A primeira mesa de trabalhos na manhã desta quinta-feira, 27, do XIII Encontro Nacional do PROIFES-Federação trouxe ao público a conjuntura geral da educação nos países da América Latina, que apresentam um quadro similar de franco de ataque ao ensino público por parte de governos de orientação neoliberal na região. Participaram da mesa o presidente da Internacional da Educação na América Latina (IEAL), Hugo Yaski; o Secretário de Relações Internacionais da CTERA/Argentina, Eduardo Pereyra; o secretário-geral da Federação Nacional de Docentes Universitários/Argentina (Conadu), Carlos De Feo; o secretário de Relações Internacionais da CNTE e vice-presidente mundial pela América Latina da Internacional da Educação (IE), Roberto Leão; e a secretária-geral da CNTE, Fátima Aparecida da Silva.

O primeiro a falar, Hugo Yaski, descreveu de uma forma geral os sistemas de ensino nos países da América Latina, ressaltando que as grandes reformas tiveram como ponto de partida o Chile, cuja educação foi reestruturada no governo Pinochet à custa de muitas mortes, prisões e exilamentos de professores que resistiram duramente. Atualmente a presidenta Michelle Bachelet está revendo o modelo de educação básica no Chile. Já o ensino universitário é tão privatizado como nos Estados Unidos, o que leva muitos estudantes chilenos, segundo Yaski, a atravessarem a fronteira para estudar na Argentina.

Eduardo Pereyra, da CTERA/Argentina, abordou as conquistas dos docentes em seu país, como a implantação de um piso nacional e o direito de negociar salários anualmente. Esse ano, segundo Pereyra, pela primeira vez o governo afirmou que não haverá negociação devido aos ajustes fiscais. A reação foram greves e paralisações em todo o país, seguida de uma campanha de demonização dos dirigentes sindicais, por parte do governo, que tentou incutir a ideia de que as greves fortaleciam o ensino privado, na medida em que obrigavam muitas famílias a tirar seus filhos de escolas públicas e matriculá-los na rede privada.

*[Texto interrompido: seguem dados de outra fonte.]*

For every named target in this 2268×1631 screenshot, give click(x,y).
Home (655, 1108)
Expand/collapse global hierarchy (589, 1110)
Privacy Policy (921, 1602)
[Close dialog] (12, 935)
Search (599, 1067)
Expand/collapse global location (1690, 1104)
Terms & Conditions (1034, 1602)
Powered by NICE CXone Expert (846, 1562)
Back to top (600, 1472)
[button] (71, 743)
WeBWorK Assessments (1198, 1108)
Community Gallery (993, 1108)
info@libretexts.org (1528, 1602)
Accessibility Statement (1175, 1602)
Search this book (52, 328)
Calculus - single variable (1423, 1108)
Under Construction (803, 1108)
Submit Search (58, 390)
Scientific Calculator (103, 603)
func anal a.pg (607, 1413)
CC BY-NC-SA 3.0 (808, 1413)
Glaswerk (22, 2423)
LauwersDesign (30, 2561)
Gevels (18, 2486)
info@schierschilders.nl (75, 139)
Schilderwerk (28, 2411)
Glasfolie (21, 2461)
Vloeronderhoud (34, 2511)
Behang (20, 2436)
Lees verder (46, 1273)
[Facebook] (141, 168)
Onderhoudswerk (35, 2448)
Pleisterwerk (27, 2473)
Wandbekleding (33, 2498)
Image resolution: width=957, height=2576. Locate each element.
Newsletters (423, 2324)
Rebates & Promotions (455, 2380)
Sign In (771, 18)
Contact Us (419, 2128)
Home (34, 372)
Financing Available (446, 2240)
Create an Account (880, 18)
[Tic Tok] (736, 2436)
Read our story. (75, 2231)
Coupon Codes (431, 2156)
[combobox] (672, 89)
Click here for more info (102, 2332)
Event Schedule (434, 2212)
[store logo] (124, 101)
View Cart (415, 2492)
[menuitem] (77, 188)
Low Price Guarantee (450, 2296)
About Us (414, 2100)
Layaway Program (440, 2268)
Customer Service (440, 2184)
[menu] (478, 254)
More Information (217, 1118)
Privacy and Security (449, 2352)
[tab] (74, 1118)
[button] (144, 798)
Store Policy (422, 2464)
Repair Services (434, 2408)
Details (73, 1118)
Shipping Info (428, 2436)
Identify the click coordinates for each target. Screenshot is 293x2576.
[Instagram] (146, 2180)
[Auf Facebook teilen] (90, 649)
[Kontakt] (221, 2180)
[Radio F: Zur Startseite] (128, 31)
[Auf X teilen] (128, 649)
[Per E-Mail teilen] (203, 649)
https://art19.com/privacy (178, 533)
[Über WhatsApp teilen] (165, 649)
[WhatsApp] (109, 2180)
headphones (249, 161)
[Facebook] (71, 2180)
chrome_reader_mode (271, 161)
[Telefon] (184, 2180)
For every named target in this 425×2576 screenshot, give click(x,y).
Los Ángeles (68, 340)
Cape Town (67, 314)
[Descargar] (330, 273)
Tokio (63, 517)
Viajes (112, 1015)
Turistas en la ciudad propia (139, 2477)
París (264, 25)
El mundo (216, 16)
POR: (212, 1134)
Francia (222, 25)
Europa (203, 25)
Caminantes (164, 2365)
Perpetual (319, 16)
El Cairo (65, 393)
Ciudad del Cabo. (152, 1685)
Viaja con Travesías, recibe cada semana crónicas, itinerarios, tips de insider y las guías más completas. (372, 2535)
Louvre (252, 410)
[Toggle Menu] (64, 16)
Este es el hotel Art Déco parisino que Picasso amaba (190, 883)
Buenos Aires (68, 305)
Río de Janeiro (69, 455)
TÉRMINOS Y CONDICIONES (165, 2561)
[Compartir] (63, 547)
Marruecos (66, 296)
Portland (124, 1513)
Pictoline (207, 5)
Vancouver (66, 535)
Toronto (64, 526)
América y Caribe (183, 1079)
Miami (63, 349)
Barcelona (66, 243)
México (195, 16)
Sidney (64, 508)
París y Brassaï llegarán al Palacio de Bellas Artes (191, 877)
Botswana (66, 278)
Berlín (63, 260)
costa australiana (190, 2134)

O representante da argentina CONADU, Carlos De Feo, lembrou que atualmente os programas de avaliação e a homogeneização da Carreira tornaram-se a panaceia para os problemas do ensino superior na Argentina e na América Latina, quando na verdade a saída seria pensar o desenvolvimento das universidades com base na realidade local, conforme propôs a Reforma de Córdoba, de 1918. Em relação à privatização e mercantilização do ensino, De Feo ressaltou que a Unesco já reconheceu a educação como um direito do ser humano e, sendo assim, ela não pode ser tratada como mercadoria.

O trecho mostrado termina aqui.